Situazione attuale e Attività sul campo
La situazione nei Territori Occupati è estremamente tesa, con un aumento significativo degli episodi di violenza da parte dei coloni e delle operazioni di demolizione condotte dall’esercito israeliano, a seguito della tregua a Gaza. In Cisgiordania, il contesto si è aggravato ulteriormente per le recenti offensive militari a Jenin e Nablus, che hanno lasciato dietro di sé un clima di paura. Nel nord della Cisgiordania, i raid dell’esercito israeliano si sono intensificati, con incursioni notturne nei campi profughi e arresti mirati, che hanno destabilizzato ulteriormente la popolazione locale. Nelle aree a sud, vicino a Betlemme e Hebron, si sono verificate evacuazioni forzate di famiglie palestinesi, costrette ad abbandonare le proprie case a seguito di ordini di demolizione o per l’espansione degli insediamenti dei coloni.
Nel Masafer Yatta, si è registrata una nuova ondata di demolizioni mirate a colpire la resistenza della popolazione locale. Le forze israeliane hanno demolito numerose abitazioni e strutture essenziali, lasciando intere famiglie senza un riparo, aumentando così il livello di precarietà.

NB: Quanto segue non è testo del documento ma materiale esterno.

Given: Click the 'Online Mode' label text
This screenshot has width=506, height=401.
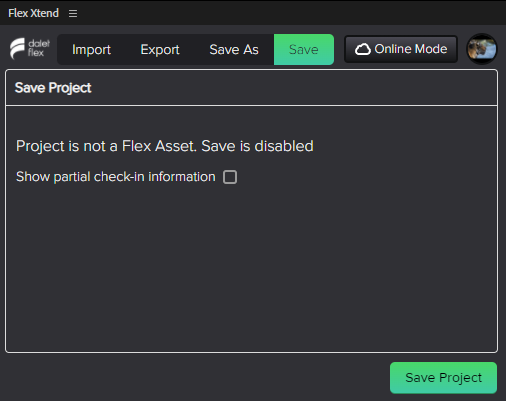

Inoltre, è aumentata la frequenza degli attacchi dei coloni, che agiscono con crescente impunità, sostenuti dalla presenza dell’esercito. Le misure di restrizione alla libertà di movimento si sono inasprite, con un incremento dei check-point e della sorveglianza militare, che rende ancora più difficili gli spostamenti dei palestinesi e degli accompagnanti internazionali, tra cui Operazione Colomba.

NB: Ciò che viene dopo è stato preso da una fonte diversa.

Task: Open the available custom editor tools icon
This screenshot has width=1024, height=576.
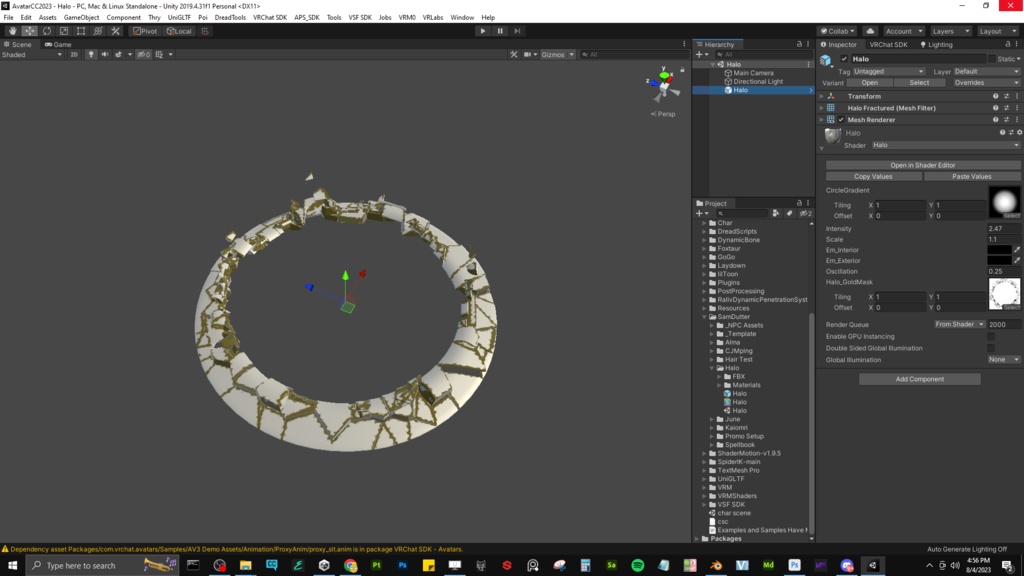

Il 10 febbraio, a Khallet Athaba, l’esercito israeliano ha demolito otto abitazioni, tra cui cinque case, una tenda e due grotte abitate, lasciando diverse famiglie senza casa. L’operazione è stata condotta con la protezione della polizia e di unità speciali, impedendo qualsiasi intervento da parte della comunità palestinese e degli attivisti internazionali. Il 18 marzo altre demolizioni hanno interessato i villaggi di Umm Al Khair, At-Tuwani e Shab el Boutum (sette abitazioni e una struttura per animali), con un massiccio dispiegamento di forze militari, che hanno isolato l’area e imposto un divieto di accesso temporaneo. Durante l’operazione, un abitante palestinese è stato aggredito fisicamente dalla polizia, mentre tentava di opporsi pacificamente. Infine, perfino le 7 tende per famiglie allestite per ospitare le famiglie sfollate di Khallet Athaba sono state nuovamente target di demolizioni il 26 febbraio.
Anche gli attacchi dei coloni sono aumentati, in particolare nei confronti delle comunità rurali. La notte del 9 febbraio, mentre presidiavano una casa nel villaggio di Tuba, i volontari hanno assistito a un’aggressione contro un minore palestinese. Il 22 febbraio, a Umm Dorit, un colono pastore ha pascolato il suo gregge nel terreno di una famiglia palestinese, a pochi metri dall’abitazione, sostenendo di avere il diritto di stare nella loro terra. La polizia non è intervenuta, implicitamente autorizzando così il colono pastore, che infatti si è ripresentato un’altra volta armato.
In questa situazione di crescente tensione, Operazione Colomba ha continuato a monitorare, accompagnare e supportare le comunità locali, restando accanto alle famiglie colpite dalle demolizioni e documentando le violazioni dei Diritti Umani. Ogni mattina, volontarie e volontari hanno monitorato la presenza di coloni pastori nelle aree a rischio. Durante alcuni attacchi, i volontari hanno anche svolto un ruolo di interposizione nonviolenta durante le incursioni dei coloni e della polizia.